Paulette Efimenko:  Well, it works really well. There are times when people can pay a lot and others that can’t, but that’s not what it’s about for me at all. It’s just being able to be available for people that want to do this and feel that it is the best thing for them and their families.

Neil Haley: All right. So Doc, any other questions do you have for Paulette?

Dr. Alan Lindemann: I just wanted to say, add a little bit about doctors and hospital deliveries versus home deliveries and midwives, but I think it has to do with a turf war. And that’s what the medical professionals, the doctors, the nurses in the hospital, the midwives who are in the hospital, I think it’s actually like, “These patients belong to me and why do you have them?” I think there’s a lot of that. 

Paulette Efimenko: Yes, I would agree with you. I think that’s kind of what it comes down to is we’re taking… Well, I would hope that it would be because they want to give them the best care that they think that they can give them. Sometimes I think it might be have to do with the money situation. But yeah, I really… That’s true what you said, that it’s kind of I’m taking away their patients.

Dr. Alan Lindemann: Yep.

Neil Haley: Okay. Is there a place people can find information on you and stuff, especially if they’re in the area where you are a midwife?

Paulette Efimenko: Nope. You have to learn about me from word of mouth.

Neil Haley: Go to and then that’s the only one of you. Yeah, go ahead.

Paulette Efimenko: I don’t have a website or anything. Actually, I am on Facebook, but I’m under a different name. It’s a name that I was before I was married, actually. On Facebook it’s under Punky Larson, but I don’t talk, that’s not a place where people would really find me for home birthing or anything. I don’t put a lot of stuff on there. I don’t have a website. I don’t have anything. I just feel, like I say, if I’m supposed to attend people or be there with them, they will find me one way or the other.

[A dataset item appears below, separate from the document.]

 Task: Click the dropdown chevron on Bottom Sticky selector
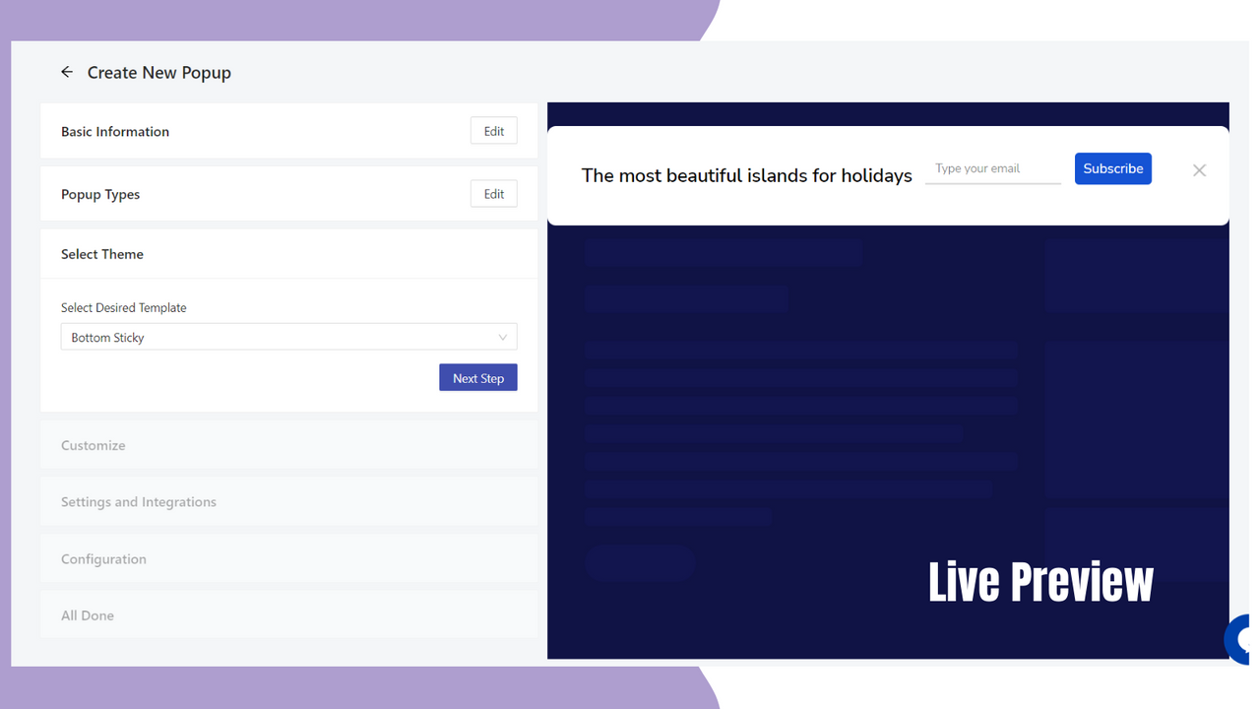(504, 337)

Neil Haley: Well, we appreciate-

Paulette Efimenko: And I’m plenty busy, so I don’t have to advertise.

Neil Haley: Exactly. Well, you can provide such great resources as with for rural doc, for sure. We appreciate it and thanks for stopping by.

Dr. Alan Lindemann: Thank you, Paulette.

Paulette Efimenko: Thank you so much for giving me the opportunity. I have enjoyed it very much.

Neil Haley: You’re welcome.

Dr. Alan Lindemann: You can come back any time.

Neil Haley: Absolutely. All right.

Paulette Efimenko: I will, anytime. Just let me know.

Neil Haley: All right. That was the special simulcast of the Neil Haley’s Show and Guys, take care.